BEGIN EXERCISE MATERIAL
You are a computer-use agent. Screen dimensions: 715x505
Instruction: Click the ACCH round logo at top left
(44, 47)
END EXERCISE MATERIAL
BEGIN EXERCISE MATERIAL
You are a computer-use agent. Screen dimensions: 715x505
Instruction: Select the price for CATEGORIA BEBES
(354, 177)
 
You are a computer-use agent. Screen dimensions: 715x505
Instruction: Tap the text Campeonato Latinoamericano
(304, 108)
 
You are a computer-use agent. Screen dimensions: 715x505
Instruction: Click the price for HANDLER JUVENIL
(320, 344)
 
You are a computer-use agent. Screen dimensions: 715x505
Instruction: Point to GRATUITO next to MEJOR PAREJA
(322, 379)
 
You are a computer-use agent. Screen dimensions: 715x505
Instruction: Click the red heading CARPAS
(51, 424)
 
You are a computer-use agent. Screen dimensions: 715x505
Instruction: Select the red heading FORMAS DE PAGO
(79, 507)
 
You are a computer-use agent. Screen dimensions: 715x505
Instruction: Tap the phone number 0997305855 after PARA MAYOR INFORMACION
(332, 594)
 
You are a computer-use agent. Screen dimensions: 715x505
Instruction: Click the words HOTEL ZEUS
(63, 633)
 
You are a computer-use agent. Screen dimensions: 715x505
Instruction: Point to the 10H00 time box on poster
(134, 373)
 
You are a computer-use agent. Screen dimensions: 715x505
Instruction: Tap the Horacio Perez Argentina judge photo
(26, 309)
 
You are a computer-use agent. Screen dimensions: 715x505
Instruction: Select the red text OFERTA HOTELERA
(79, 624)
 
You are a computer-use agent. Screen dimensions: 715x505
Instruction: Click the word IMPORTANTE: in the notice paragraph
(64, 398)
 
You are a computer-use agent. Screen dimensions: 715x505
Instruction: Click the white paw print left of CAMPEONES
END EXERCISE MATERIAL
BEGIN EXERCISE MATERIAL
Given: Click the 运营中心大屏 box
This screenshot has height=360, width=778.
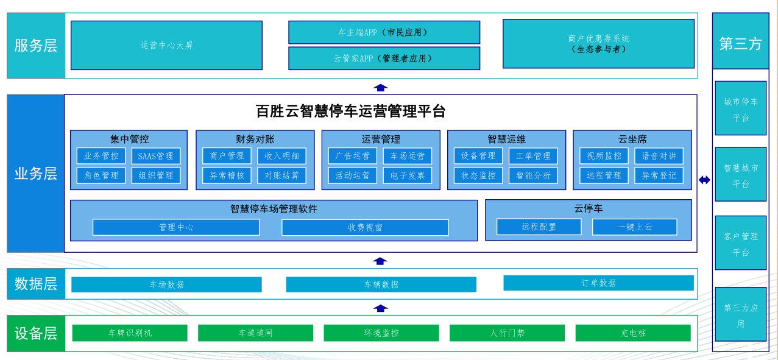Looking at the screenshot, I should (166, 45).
END EXERCISE MATERIAL
- [TO DO]
Count the lines in the material above that contain the string "Select", and reply with the number alone.

- [SOLUTION FOR THIS EXERCISE]
3